Addinsell’s Warsaw Concerto enchanted UK cinema goers when they watched the film Dangerous Moonlight. Here is the story behind its composition

Published: November 12, 2020 at 11:51 am

On Thursday 26 June 1941, war-weary UK cinema-goers had their first chance to seek a few innocent thrills with RKO’s latest release: Dangerous Moonlight (known as Suicide Squadron in the USA).

Starring Anton Walbrook, Sally Gray, Cecil Parker and John Laurie (later to find fame as Private Frazer in Dad’s Army), this uplifting story of an injured Polish airman-pianist-composer who falls in love during convalescence proved a major hit on both sides of the Atlantic.

Although a popular success, the critics were less charitable, especially regarding Walbrook, who had insisted on performing his own keyboard ‘stunts’. The film is transformed, however, when at around 55 minutes, a stirring piece of freshly composed music that has so far only been hinted at receives a truncated concert performance that cast an instant spell on cinema audiences. Its name? The Warsaw Concerto.

The film has been building gradually towards this dramatic point as Stefan ‘Steve’ Radetzky (Walbrook) struggles to complete the concerto he had begun back in Poland, as well as recover from his combat injuries. Musical snippets have also provided a backdrop to a blossoming love-affair between Radetzky and American reporter Carole Peters, and it is this inspired piece of emotional timing that intensifies the music’s swirling melodic indelibility.

The one-movement concerto’s nine-minute timespan proved ideal for splitting between two sides of a 78rpm record and sold in its millions – RKO, which had originally intended to use Rachmaninov’s Second Piano Concerto in the soundtrack, suddenly had an unexpected hit on its hands.

When its Rachmaninov plans had come to nought, the studio commissioned London-born Richard Addinsell to produce a convincing pastiche of the Russian’s yearning melodic style. Addinsell had established his early reputation as a composer for theatrical productions during the 1920s and ’30s and now, branching out into film, he had over a dozen scores behind him – most notably Goodbye Mr. Chips and Gaslight – when the call came to work on Dangerous Moonlight.

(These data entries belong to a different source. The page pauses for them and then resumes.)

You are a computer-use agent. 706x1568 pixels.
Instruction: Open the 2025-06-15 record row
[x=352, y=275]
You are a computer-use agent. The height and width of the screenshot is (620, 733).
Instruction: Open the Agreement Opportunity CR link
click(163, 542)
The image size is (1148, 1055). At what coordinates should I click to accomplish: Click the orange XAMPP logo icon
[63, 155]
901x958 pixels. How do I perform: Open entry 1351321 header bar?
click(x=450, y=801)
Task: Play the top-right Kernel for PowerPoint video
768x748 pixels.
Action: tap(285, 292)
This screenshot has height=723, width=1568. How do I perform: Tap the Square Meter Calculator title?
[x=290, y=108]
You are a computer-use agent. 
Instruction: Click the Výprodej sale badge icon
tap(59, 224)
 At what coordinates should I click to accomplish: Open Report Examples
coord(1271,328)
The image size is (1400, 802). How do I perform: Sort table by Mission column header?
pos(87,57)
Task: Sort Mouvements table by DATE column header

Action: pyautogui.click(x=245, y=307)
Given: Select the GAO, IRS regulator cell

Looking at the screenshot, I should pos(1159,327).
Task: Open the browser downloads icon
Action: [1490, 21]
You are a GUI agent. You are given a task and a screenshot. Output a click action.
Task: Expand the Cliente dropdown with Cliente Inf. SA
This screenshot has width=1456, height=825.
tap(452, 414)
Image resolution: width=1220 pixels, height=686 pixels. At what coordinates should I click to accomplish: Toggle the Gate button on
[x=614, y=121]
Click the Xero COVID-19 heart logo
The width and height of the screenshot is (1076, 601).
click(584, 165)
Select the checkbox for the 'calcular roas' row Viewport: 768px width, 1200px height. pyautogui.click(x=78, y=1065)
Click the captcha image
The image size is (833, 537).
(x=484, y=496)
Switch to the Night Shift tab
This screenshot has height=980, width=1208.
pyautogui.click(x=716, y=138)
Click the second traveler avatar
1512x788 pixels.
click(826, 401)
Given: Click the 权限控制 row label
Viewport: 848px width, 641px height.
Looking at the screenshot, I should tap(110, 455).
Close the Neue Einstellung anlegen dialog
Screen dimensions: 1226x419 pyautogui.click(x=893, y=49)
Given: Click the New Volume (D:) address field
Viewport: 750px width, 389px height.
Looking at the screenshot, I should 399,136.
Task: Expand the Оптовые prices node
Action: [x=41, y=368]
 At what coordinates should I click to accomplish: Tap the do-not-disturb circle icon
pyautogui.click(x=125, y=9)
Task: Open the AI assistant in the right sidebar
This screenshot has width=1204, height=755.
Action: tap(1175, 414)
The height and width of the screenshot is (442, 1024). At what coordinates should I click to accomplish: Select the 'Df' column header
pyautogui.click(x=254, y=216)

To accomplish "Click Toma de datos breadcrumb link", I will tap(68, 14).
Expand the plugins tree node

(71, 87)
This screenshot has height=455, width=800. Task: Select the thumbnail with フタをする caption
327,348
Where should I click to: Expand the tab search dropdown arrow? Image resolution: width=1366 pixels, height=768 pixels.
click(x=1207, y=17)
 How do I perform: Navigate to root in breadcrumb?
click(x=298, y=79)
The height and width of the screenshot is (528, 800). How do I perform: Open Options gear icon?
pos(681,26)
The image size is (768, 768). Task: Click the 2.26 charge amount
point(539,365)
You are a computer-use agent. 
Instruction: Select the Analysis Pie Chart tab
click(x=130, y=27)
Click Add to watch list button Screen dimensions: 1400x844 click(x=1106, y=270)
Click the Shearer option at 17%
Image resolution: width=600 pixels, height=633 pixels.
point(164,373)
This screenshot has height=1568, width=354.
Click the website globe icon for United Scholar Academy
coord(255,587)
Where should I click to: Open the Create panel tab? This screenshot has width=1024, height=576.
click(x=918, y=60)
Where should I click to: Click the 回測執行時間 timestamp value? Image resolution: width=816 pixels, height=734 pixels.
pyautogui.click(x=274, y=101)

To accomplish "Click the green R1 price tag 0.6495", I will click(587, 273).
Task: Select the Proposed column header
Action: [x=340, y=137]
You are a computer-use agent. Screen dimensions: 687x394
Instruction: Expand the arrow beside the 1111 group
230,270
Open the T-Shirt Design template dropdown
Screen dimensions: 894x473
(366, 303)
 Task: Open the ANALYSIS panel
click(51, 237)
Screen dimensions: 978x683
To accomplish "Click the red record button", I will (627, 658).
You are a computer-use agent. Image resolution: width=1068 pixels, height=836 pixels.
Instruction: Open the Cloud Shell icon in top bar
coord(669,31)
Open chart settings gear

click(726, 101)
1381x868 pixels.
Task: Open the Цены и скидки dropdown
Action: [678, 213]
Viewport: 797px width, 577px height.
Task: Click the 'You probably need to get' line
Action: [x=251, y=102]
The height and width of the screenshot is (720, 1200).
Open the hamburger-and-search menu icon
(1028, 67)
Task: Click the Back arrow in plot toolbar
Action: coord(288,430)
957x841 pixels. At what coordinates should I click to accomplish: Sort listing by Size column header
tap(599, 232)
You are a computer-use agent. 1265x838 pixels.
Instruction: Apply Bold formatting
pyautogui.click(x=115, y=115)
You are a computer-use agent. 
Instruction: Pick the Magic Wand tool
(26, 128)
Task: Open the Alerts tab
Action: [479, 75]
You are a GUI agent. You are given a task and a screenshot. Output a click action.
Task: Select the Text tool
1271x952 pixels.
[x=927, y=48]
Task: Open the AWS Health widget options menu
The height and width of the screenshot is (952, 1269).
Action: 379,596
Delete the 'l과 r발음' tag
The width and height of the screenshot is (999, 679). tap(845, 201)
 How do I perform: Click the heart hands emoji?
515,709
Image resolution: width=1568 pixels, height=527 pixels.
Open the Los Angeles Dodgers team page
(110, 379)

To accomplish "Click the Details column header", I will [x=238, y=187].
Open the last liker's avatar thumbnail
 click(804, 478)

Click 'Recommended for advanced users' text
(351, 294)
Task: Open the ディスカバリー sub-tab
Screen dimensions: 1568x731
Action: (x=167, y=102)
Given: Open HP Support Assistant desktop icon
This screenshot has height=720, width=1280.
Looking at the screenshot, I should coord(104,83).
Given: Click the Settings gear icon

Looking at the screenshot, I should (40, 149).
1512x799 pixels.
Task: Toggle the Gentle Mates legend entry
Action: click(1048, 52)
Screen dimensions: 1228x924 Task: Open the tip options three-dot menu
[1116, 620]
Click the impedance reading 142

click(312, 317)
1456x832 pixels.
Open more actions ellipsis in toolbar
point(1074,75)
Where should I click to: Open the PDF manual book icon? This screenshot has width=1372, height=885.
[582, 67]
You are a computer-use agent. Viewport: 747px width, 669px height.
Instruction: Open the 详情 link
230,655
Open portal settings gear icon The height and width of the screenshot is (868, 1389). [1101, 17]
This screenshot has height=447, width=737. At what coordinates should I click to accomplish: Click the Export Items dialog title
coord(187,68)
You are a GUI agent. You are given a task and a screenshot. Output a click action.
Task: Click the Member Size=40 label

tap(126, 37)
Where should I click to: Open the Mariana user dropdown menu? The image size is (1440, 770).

The choice proved an inspired one as Addinsell was himself a gifted pianist and, like Rachmaninov, had enormous hands that stretched to a 12th. This helped facilitate his creative thinking and within no time he hit upon two main themes that unmistakably suggest the Russian’s distinctive idiom without creating an undue sense of déjà-vu. These also proved striking enough to stand alongside several established classics that appear in the film, including a Chopin polonaise, Liszt’s Liebestraum No.3 and Beethoven’s ‘Emperor’ Piano Concerto.

To formulate his ideas into a coherent whole and give them an authentic Rachmaninovian feel, Addinsell turned to his regular orchestrator, Roy Douglas, who had recently begun working with William Walton and would later assist the ageing Ralph Vaughan Williams. Douglas noted down Addinsell’s ideas and instructions and duly returned with a fully fleshed-out score that formed the basis of the film soundtrack.

Providing the icing on the cake, RKO secured the services of dazzling Hungarian virtuoso and renowned Liszt exponent Louis Kentner, one of Béla Bartók’s favourite pianists, who had moved to England in 1935. His exquisite, velvet-toned pianism graces the entire soundtrack and creates the perfect soundworld for Addinsell’s inspired musings. Believing that it might endanger his concert career, Kentner initially kept his association with the film a closely guarded secret, but following its enormous success happily acknowledged his involvement.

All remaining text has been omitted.